If you’ve read this far and are wondering, “Who the hell would want or care about a Klout Score,” you aren’t the only one. Articles and online comics have already begun questioning the idea of a quantifiable metric for social influence and what purpose it serves other than to somehow feed a narcissistic ego. But the allure of big data might sway some companies, as being able to prove social influence could be seen as a big help in getting a job in any blogging, marketing, or online publishing field. And none of this yet looks at Klout’s own business model, which sees businesses like McDonald’s, Sony, Red Bull, Revlon, Chevy, and more offering Perks to users with high enough Klout scores in relevant social categories. The attainment of Perks doesn’t require the earner to promote the product, but the hope is that such corporate goodwill influences the user to spread the good word of the folks at (Insert Company Here).
In other words, now everyone can become a celebrity! Just as stars are given free clothes, cars, and more simply because they are frequently seen, now everyone can get that treatment if they have enough (‘important’) people following them and engaging with them on a frequent basis. By attempting to establish an ‘influence’ economy, Klout begins to blur the line between celebrity and the everyday, where celebrity isn’t a separated social class but a process one can work towards. Being ‘Internet Famous’ is no longer seen as a lower status to ‘real-life’ fame. The two are blurring together, making it less likely to be one without the other.

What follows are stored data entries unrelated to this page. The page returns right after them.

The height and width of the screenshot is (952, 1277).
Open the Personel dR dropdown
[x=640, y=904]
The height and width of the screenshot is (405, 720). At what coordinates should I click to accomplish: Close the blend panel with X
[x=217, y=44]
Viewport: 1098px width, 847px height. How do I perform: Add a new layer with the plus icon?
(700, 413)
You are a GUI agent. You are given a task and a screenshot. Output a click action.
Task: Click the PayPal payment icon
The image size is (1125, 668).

This all brings us back to all us academics following and contributing to #SCMS14. I returned home from Seattle expecting my engagement during the conference would drastically boost my Klout Score from my middling 50 (I swear it’s for research!), but alas, I was denied. Now I’m not blaming all of you folks for not being influential enough to make my engagements with you count for more. What I am proposing is that we spend more time reflecting on the purpose behind and impact of our online social engagements. We might not be interested in becoming ‘Internet Famous’ or growing our Klout Score to earn some great Perks from Samsung, but we ought to be concerned about how our actions are being perceived and the type of personas we are crafting. Relatedly, we also need to be mindful and cautious of quantifying ourselves when the prospect is becoming so easy. If there is anywhere we should be thinking qualitatively, it is in our social interactions. My fear is the more we spend time putting ourselves onto digital platforms, the more we seem interested in putting digital platforms onto ourselves.
Note: Talk about timing! The day this post was saved to go live, Klout was purchased by Lithium for $200 million. Make of this what you will, but this only adds support to the idea of quantifiable online influence.